**SUPPLIED MATERIAL**:
START

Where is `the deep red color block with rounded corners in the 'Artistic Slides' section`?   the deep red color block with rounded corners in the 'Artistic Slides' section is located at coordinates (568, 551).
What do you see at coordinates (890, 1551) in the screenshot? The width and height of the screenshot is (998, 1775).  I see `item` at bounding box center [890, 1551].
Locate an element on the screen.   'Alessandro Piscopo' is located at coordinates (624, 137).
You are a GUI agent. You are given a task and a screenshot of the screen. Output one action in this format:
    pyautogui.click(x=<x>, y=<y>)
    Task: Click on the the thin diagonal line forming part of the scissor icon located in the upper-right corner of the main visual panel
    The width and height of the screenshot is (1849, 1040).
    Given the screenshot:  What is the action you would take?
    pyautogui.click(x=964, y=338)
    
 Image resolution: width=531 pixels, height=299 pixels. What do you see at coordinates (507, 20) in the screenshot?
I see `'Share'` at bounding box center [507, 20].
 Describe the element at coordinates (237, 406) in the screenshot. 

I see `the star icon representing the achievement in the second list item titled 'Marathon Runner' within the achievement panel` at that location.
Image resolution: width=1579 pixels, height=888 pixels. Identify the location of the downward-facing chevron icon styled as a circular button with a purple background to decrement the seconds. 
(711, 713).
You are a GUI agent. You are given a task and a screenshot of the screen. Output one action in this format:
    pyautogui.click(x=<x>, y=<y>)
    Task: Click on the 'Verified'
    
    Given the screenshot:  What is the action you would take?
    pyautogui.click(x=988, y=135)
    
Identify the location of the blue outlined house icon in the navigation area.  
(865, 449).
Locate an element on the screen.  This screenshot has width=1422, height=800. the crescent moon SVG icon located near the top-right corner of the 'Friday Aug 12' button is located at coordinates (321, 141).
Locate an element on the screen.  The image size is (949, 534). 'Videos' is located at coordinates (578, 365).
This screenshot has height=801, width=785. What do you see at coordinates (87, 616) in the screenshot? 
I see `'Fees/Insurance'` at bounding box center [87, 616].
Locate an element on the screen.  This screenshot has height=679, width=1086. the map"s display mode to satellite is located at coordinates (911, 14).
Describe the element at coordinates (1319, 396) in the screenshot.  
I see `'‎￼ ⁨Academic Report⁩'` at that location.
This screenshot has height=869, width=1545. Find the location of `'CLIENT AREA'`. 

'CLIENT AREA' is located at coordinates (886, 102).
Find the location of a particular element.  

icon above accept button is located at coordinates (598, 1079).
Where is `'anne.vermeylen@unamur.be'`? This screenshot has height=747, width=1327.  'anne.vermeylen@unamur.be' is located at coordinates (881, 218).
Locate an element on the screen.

END

**WRITTEN INSTRUCTION**: Copy out again, word for word, the lines from the one containing "This screenshot has height=869, width=1545." to the one containing "icon above accept", both of those included.

**EXERCISE RESULT**:
This screenshot has height=869, width=1545. Find the location of `'CLIENT AREA'`. 

'CLIENT AREA' is located at coordinates (886, 102).
Find the location of a particular element.  

icon above accept button is located at coordinates (598, 1079).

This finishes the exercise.